_EXERCISE DIRECTIONS_. Can you put everything in the material from the line containing "Image resolution: width=184" down to the line containing "(x=45, y=385)" into a Markdown table with the columns Row and Line, numbering each row and leaving out blank lines?

_MATERIAL TO PROCESS_.

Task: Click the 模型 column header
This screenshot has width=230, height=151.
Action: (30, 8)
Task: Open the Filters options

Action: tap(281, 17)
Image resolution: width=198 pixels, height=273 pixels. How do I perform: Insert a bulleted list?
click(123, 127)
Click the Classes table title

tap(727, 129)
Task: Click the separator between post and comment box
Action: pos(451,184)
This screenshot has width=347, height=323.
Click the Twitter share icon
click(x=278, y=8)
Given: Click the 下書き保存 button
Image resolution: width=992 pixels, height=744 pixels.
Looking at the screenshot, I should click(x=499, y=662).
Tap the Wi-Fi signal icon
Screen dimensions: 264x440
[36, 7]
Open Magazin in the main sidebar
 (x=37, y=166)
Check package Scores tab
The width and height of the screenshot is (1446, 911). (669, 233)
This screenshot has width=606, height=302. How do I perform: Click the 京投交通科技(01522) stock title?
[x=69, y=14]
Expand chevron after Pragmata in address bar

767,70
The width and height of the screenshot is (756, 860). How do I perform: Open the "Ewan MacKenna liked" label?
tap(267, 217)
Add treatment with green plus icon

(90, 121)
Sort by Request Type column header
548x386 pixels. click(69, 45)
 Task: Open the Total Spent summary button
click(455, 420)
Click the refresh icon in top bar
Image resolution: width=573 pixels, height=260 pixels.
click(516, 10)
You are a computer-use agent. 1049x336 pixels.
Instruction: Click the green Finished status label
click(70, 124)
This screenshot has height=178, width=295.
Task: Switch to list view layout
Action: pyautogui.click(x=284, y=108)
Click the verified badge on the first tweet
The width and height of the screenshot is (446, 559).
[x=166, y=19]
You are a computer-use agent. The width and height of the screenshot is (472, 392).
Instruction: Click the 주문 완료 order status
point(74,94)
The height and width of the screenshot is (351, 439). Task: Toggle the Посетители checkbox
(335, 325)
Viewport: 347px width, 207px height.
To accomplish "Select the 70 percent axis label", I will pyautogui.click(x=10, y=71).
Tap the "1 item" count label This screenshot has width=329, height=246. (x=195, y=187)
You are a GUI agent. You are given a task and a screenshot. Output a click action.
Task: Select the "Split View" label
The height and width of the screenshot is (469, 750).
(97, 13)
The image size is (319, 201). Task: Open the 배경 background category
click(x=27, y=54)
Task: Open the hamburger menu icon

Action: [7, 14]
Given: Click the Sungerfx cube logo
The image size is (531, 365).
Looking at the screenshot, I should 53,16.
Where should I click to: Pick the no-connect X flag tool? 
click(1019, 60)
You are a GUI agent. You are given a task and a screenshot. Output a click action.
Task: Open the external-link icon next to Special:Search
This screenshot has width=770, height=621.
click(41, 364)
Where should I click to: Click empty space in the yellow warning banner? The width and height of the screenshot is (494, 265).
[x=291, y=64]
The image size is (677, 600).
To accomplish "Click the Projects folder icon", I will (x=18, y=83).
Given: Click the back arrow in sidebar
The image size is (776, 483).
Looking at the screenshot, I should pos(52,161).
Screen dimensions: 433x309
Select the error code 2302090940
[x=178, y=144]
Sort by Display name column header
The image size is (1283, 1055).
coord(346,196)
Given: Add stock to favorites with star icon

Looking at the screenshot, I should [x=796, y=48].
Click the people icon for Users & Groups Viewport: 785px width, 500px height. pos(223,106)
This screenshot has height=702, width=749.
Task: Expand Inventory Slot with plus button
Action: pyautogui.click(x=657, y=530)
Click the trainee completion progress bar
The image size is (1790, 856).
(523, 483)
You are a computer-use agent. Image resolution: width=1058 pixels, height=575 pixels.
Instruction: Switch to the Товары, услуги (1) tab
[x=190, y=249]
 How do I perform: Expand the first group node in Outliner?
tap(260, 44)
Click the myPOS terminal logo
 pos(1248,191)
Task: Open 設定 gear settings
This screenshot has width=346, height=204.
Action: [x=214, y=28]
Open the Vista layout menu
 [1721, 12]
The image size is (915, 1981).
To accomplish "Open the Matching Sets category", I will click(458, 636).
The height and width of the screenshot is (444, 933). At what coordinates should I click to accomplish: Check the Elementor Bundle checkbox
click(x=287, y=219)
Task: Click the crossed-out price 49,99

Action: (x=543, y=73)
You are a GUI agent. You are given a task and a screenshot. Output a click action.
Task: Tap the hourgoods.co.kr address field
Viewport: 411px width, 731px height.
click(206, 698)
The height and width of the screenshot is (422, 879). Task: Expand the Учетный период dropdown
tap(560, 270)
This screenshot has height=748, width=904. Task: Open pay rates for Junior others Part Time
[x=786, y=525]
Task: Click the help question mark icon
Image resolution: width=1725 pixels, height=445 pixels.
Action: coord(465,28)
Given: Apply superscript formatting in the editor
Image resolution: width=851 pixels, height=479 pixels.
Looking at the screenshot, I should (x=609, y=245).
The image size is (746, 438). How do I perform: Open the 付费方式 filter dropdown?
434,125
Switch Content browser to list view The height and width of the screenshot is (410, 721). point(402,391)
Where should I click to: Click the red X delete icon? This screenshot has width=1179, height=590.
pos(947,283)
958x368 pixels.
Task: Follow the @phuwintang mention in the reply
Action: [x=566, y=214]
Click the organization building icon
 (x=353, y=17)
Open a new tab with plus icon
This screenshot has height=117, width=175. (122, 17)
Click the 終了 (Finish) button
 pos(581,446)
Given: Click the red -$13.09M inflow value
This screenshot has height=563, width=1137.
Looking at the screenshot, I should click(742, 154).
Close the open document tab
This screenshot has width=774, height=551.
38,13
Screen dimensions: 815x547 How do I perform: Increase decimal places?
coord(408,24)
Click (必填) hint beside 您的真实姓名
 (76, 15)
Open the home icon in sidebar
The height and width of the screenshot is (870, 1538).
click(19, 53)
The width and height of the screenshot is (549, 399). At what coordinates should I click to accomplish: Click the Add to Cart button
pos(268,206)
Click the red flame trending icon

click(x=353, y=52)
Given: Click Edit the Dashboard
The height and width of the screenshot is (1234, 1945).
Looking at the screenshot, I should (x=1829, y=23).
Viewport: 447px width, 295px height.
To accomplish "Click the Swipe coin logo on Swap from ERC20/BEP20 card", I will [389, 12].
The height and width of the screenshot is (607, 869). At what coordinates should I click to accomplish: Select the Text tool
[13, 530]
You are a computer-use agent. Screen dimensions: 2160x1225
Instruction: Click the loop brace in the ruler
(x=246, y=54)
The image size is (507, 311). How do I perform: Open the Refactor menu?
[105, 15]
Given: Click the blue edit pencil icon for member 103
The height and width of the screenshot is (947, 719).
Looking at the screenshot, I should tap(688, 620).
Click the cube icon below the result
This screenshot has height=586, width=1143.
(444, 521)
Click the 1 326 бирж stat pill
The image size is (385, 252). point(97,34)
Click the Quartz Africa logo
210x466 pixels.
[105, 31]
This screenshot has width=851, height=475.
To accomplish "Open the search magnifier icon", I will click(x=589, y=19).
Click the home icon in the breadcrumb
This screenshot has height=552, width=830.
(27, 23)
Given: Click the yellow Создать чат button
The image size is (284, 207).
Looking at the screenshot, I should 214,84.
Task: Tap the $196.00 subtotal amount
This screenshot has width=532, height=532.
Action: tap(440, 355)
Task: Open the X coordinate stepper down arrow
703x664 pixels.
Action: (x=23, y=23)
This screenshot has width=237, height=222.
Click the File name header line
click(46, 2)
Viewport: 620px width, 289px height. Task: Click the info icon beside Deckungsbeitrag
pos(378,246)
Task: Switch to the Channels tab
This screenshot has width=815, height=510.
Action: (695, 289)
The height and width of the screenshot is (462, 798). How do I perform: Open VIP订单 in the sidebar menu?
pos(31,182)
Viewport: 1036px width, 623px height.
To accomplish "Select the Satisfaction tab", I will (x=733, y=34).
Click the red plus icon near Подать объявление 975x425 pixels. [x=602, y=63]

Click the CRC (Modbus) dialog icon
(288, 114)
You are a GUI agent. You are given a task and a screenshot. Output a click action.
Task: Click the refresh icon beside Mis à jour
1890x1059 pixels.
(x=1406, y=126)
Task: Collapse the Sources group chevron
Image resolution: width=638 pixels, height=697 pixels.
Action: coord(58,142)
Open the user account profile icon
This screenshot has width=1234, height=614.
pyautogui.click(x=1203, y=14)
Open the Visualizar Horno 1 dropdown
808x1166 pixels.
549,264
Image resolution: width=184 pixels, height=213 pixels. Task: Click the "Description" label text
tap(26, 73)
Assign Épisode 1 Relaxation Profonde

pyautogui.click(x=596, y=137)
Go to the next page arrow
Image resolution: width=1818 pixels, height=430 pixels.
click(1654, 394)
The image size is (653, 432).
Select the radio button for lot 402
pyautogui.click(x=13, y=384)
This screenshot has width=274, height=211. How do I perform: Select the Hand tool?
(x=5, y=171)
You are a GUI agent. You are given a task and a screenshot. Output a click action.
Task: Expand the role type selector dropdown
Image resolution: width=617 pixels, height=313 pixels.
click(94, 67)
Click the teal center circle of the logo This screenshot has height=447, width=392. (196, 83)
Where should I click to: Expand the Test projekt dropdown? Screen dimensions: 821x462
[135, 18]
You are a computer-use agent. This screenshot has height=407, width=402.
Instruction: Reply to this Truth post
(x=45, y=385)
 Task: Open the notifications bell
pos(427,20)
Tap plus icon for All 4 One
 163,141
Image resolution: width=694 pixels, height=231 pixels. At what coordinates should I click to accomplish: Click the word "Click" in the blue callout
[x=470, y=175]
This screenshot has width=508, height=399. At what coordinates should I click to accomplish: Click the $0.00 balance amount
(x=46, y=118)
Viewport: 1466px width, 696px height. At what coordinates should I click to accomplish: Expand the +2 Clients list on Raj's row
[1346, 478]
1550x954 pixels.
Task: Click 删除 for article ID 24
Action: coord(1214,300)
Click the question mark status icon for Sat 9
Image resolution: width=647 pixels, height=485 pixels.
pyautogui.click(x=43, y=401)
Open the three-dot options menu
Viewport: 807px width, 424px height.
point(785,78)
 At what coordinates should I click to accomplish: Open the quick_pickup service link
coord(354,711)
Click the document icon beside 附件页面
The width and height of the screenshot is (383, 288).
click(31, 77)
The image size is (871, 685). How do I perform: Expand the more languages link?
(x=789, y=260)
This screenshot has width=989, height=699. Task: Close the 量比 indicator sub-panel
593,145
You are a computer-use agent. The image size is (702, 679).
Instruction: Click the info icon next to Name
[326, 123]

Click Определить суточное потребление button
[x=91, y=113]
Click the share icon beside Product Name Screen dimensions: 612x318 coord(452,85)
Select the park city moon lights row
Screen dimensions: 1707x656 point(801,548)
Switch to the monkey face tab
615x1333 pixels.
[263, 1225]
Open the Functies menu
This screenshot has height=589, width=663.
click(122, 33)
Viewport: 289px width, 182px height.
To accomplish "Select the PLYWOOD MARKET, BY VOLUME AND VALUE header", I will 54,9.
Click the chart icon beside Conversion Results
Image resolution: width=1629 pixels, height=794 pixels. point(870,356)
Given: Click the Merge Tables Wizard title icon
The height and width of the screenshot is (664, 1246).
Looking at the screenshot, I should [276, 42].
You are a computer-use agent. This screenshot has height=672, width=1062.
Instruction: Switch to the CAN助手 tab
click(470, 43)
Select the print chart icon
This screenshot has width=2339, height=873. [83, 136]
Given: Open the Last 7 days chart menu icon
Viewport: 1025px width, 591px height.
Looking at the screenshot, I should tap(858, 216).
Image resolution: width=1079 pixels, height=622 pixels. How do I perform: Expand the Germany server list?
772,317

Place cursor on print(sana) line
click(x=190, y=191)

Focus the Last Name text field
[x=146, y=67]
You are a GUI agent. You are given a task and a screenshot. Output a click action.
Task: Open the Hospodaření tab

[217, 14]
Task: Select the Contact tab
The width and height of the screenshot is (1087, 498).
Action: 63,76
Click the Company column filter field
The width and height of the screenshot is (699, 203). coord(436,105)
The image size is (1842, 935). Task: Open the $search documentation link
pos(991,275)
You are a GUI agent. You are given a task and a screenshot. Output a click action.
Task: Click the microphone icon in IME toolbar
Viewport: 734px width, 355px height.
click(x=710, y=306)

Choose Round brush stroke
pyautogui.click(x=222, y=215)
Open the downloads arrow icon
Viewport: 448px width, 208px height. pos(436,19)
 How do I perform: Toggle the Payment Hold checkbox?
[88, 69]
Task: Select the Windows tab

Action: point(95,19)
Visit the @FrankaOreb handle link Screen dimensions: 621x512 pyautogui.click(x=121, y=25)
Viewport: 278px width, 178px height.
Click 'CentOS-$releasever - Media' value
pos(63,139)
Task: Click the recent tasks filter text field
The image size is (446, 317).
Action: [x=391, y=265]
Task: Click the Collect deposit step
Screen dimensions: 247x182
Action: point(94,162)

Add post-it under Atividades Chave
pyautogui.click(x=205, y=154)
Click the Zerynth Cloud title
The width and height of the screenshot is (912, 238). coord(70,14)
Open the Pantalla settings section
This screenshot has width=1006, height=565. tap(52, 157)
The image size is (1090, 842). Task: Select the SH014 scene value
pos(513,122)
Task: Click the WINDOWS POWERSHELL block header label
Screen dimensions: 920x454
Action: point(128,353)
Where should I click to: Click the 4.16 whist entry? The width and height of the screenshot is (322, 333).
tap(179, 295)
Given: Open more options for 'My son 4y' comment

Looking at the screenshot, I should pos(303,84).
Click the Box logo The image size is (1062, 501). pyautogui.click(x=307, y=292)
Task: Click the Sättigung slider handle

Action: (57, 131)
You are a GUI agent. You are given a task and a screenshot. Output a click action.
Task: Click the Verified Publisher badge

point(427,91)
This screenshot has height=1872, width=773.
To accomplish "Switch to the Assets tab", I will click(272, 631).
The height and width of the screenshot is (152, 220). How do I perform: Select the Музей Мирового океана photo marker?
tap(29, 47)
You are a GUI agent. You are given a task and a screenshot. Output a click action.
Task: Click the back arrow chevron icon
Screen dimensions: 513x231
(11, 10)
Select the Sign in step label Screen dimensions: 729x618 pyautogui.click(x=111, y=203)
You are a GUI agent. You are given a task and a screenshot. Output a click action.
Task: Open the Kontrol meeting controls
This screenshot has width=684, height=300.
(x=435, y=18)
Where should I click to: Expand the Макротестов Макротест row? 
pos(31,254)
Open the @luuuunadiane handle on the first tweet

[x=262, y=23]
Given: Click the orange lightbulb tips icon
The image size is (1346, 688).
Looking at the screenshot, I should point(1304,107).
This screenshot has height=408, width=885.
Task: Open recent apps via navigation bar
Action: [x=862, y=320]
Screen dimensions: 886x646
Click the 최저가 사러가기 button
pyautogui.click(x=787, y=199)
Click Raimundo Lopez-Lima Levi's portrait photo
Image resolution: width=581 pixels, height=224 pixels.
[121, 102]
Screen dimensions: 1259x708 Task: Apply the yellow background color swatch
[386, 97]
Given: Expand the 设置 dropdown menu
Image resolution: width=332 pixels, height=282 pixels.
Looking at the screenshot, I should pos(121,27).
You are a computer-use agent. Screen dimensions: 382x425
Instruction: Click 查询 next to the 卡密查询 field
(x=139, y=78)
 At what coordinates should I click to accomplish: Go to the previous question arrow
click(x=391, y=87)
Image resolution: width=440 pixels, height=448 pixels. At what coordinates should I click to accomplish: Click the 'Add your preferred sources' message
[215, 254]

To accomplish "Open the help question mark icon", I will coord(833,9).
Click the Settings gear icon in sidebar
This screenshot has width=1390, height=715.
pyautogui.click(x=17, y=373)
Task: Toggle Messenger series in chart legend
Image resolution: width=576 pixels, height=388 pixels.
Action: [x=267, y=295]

_REPLY_.
| Row | Line |
|---|---|
| 1 | Image resolution: width=184 pixels, height=213 pixels. Task: Click the "Description" label text |
| 2 | tap(26, 73) |
| 3 | Assign Épisode 1 Relaxation Profonde |
| 4 | pyautogui.click(x=596, y=137) |
| 5 | Go to the next page arrow |
| 6 | Image resolution: width=1818 pixels, height=430 pixels. |
| 7 | click(1654, 394) |
| 8 | The image size is (653, 432). |
| 9 | Select the radio button for lot 402 |
| 10 | pyautogui.click(x=13, y=384) |
| 11 | This screenshot has width=274, height=211. How do I perform: Select the Hand tool? |
| 12 | (x=5, y=171) |
| 13 | You are a GUI agent. You are given a task and a screenshot. Output a click action. |
| 14 | Task: Expand the role type selector dropdown |
| 15 | Image resolution: width=617 pixels, height=313 pixels. |
| 16 | click(94, 67) |
| 17 | Click the teal center circle of the logo This screenshot has height=447, width=392. (196, 83) |
| 18 | Where should I click to: Expand the Test projekt dropdown? Screen dimensions: 821x462 |
| 19 | [135, 18] |
| 20 | You are a computer-use agent. This screenshot has height=407, width=402. |
| 21 | Instruction: Reply to this Truth post |
| 22 | (x=45, y=385) |